<<<<
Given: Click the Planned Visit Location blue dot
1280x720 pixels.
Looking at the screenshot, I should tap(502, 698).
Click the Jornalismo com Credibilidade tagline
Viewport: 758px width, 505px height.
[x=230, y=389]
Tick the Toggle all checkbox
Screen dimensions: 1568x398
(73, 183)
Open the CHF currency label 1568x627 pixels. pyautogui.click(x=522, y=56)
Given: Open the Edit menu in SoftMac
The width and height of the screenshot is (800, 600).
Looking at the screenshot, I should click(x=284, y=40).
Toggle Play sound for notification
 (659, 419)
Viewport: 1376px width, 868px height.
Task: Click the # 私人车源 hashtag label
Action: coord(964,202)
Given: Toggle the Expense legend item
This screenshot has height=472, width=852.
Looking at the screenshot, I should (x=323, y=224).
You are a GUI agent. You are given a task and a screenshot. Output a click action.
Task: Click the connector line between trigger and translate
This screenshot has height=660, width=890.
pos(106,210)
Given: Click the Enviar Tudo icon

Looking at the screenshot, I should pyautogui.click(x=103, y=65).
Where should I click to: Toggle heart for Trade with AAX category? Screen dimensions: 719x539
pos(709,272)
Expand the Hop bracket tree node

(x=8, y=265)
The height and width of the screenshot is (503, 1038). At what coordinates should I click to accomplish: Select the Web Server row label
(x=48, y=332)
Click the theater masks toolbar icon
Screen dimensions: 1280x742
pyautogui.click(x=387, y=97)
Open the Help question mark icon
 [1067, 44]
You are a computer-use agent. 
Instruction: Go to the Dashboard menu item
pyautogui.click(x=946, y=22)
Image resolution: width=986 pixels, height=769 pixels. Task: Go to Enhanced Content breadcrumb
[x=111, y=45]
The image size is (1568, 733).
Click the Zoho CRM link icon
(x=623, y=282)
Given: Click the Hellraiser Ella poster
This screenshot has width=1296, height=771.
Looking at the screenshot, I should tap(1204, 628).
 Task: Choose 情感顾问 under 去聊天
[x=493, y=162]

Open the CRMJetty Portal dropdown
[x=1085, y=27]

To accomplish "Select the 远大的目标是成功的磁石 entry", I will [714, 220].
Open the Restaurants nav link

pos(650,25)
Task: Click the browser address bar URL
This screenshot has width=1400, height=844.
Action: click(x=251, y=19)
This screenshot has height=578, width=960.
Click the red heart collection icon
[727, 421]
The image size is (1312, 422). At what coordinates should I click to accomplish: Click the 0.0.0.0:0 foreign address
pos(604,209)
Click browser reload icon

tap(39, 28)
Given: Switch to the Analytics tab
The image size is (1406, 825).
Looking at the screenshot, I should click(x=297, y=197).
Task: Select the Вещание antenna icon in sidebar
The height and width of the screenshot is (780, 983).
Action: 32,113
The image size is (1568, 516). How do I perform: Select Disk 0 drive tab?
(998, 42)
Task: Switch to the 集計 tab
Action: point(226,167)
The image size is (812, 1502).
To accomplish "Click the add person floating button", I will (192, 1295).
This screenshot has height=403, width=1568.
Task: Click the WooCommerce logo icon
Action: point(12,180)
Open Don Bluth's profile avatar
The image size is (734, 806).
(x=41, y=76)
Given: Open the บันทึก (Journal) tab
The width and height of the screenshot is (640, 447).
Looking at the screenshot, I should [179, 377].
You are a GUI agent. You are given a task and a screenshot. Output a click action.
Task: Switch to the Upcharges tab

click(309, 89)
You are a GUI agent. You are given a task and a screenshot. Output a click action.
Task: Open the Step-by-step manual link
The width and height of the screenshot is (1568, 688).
>>>>
__Task objective__:
Recast the listing above as a Markdown table with two columns, Row and Line, giving each nonblank line its own row.

__In response__:
| Row | Line |
|---|---|
| 1 | Given: Click the Planned Visit Location blue dot |
| 2 | 1280x720 pixels. |
| 3 | Looking at the screenshot, I should tap(502, 698). |
| 4 | Click the Jornalismo com Credibilidade tagline |
| 5 | Viewport: 758px width, 505px height. |
| 6 | [x=230, y=389] |
| 7 | Tick the Toggle all checkbox |
| 8 | Screen dimensions: 1568x398 |
| 9 | (73, 183) |
| 10 | Open the CHF currency label 1568x627 pixels. pyautogui.click(x=522, y=56) |
| 11 | Given: Open the Edit menu in SoftMac |
| 12 | The width and height of the screenshot is (800, 600). |
| 13 | Looking at the screenshot, I should click(x=284, y=40). |
| 14 | Toggle Play sound for notification |
| 15 |  (659, 419) |
| 16 | Viewport: 1376px width, 868px height. |
| 17 | Task: Click the # 私人车源 hashtag label |
| 18 | Action: coord(964,202) |
| 19 | Given: Toggle the Expense legend item |
| 20 | This screenshot has height=472, width=852. |
| 21 | Looking at the screenshot, I should (x=323, y=224). |
| 22 | You are a GUI agent. You are given a task and a screenshot. Output a click action. |
| 23 | Task: Click the connector line between trigger and translate |
| 24 | This screenshot has height=660, width=890. |
| 25 | pos(106,210) |
| 26 | Given: Click the Enviar Tudo icon |
| 27 | Looking at the screenshot, I should pyautogui.click(x=103, y=65). |
| 28 | Where should I click to: Toggle heart for Trade with AAX category? Screen dimensions: 719x539 |
| 29 | pos(709,272) |
| 30 | Expand the Hop bracket tree node |
| 31 | (x=8, y=265) |
| 32 | The height and width of the screenshot is (503, 1038). At what coordinates should I click to accomplish: Select the Web Server row label |
| 33 | (x=48, y=332) |
| 34 | Click the theater masks toolbar icon |
| 35 | Screen dimensions: 1280x742 |
| 36 | pyautogui.click(x=387, y=97) |
| 37 | Open the Help question mark icon |
| 38 |  [1067, 44] |
| 39 | You are a computer-use agent.  |
| 40 | Instruction: Go to the Dashboard menu item |
| 41 | pyautogui.click(x=946, y=22) |
| 42 | Image resolution: width=986 pixels, height=769 pixels. Task: Go to Enhanced Content breadcrumb |
| 43 | [x=111, y=45] |
| 44 | The image size is (1568, 733). |
| 45 | Click the Zoho CRM link icon |
| 46 | (x=623, y=282) |
| 47 | Given: Click the Hellraiser Ella poster |
| 48 | This screenshot has width=1296, height=771. |
| 49 | Looking at the screenshot, I should tap(1204, 628). |
| 50 |  Task: Choose 情感顾问 under 去聊天 |
| 51 | [x=493, y=162] |
| 52 | Open the CRMJetty Portal dropdown |
| 53 | [x=1085, y=27] |
| 54 | To accomplish "Select the 远大的目标是成功的磁石 entry", I will [714, 220]. |
| 55 | Open the Restaurants nav link |
| 56 | pos(650,25) |
| 57 | Task: Click the browser address bar URL |
| 58 | This screenshot has width=1400, height=844. |
| 59 | Action: click(x=251, y=19) |
| 60 | This screenshot has height=578, width=960. |
| 61 | Click the red heart collection icon |
| 62 | [727, 421] |
| 63 | The image size is (1312, 422). At what coordinates should I click to accomplish: Click the 0.0.0.0:0 foreign address |
| 64 | pos(604,209) |
| 65 | Click browser reload icon |
| 66 | tap(39, 28) |
| 67 | Given: Switch to the Analytics tab |
| 68 | The image size is (1406, 825). |
| 69 | Looking at the screenshot, I should click(x=297, y=197). |
| 70 | Task: Select the Вещание antenna icon in sidebar |
| 71 | The height and width of the screenshot is (780, 983). |
| 72 | Action: 32,113 |
| 73 | The image size is (1568, 516). How do I perform: Select Disk 0 drive tab? |
| 74 | (998, 42) |
| 75 | Task: Switch to the 集計 tab |
| 76 | Action: point(226,167) |
| 77 | The image size is (812, 1502). |
| 78 | To accomplish "Click the add person floating button", I will (192, 1295). |
| 79 | This screenshot has height=403, width=1568. |
| 80 | Task: Click the WooCommerce logo icon |
| 81 | Action: point(12,180) |
| 82 | Open Don Bluth's profile avatar |
| 83 | The image size is (734, 806). |
| 84 | (x=41, y=76) |
| 85 | Given: Open the บันทึก (Journal) tab |
| 86 | The width and height of the screenshot is (640, 447). |
| 87 | Looking at the screenshot, I should [179, 377]. |
| 88 | You are a GUI agent. You are given a task and a screenshot. Output a click action. |
| 89 | Task: Switch to the Upcharges tab |
| 90 | click(309, 89) |
| 91 | You are a GUI agent. You are given a task and a screenshot. Output a click action. |
| 92 | Task: Open the Step-by-step manual link |
| 93 | The width and height of the screenshot is (1568, 688). |